[The records — start]

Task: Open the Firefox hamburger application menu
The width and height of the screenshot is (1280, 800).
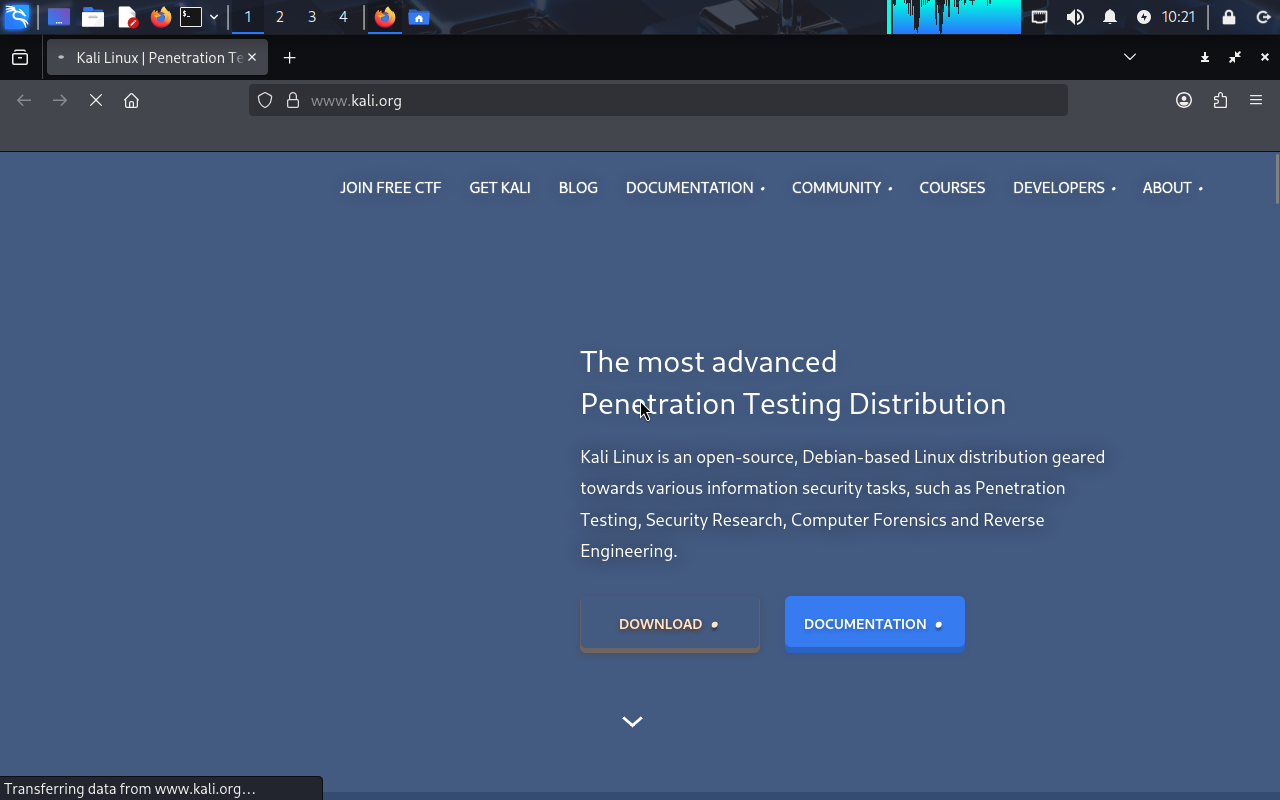Action: click(1256, 100)
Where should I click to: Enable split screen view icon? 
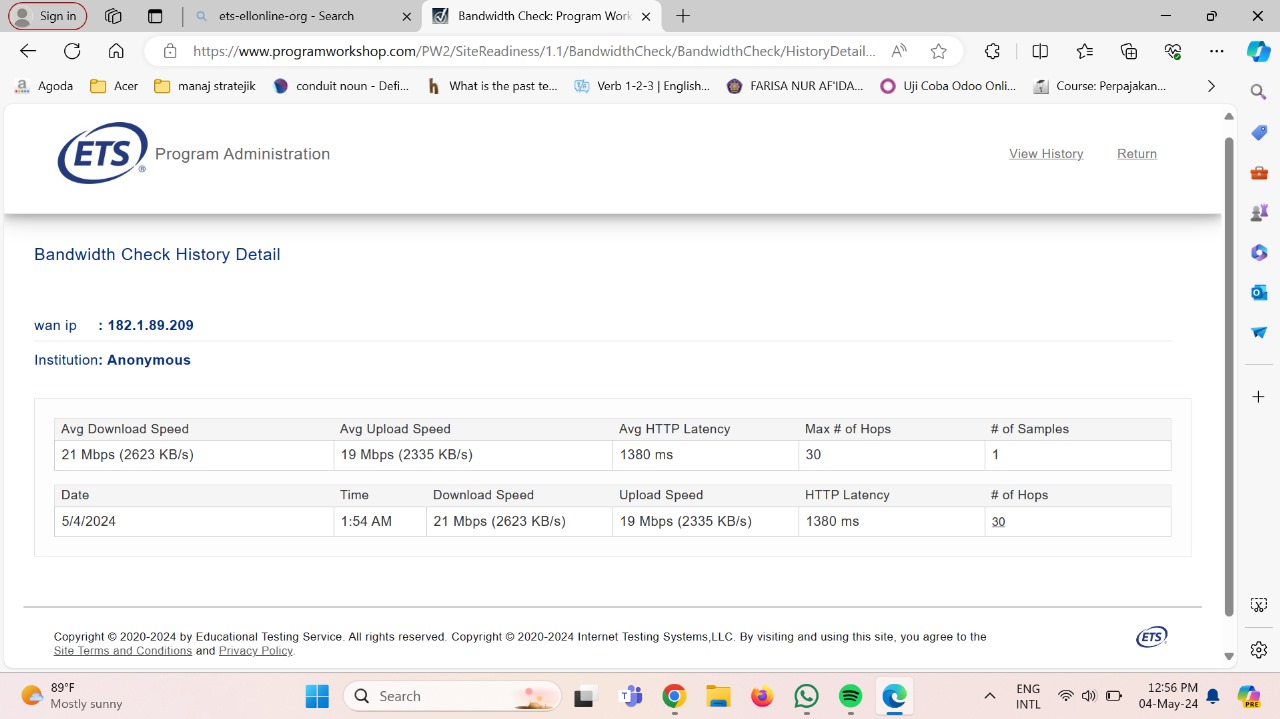[x=1040, y=51]
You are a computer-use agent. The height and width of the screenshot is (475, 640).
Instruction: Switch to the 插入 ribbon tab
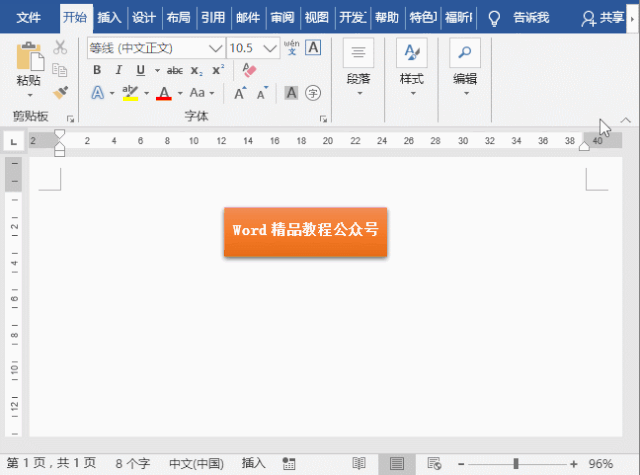pyautogui.click(x=109, y=18)
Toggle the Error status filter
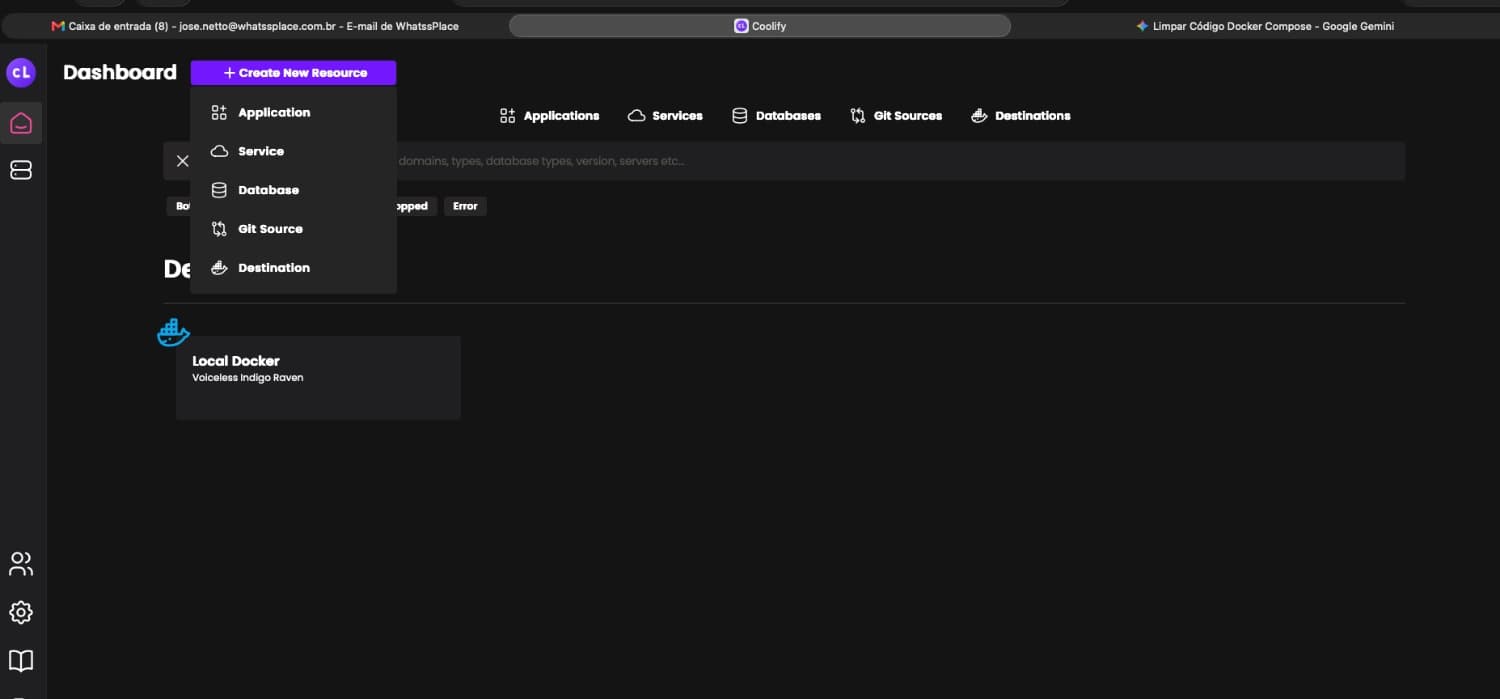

[The records — finish]

- _Exercise goal_
All of the material above is to be retyped verbatim, with its pictures omitted.

- _Response box_
Task: Open the Firefox hamburger application menu
The width and height of the screenshot is (1280, 800).
Action: click(1256, 100)
Where should I click to: Enable split screen view icon? 
[x=1040, y=51]
You are a computer-use agent. The height and width of the screenshot is (475, 640).
Instruction: Switch to the 插入 ribbon tab
pyautogui.click(x=109, y=18)
Toggle the Error status filter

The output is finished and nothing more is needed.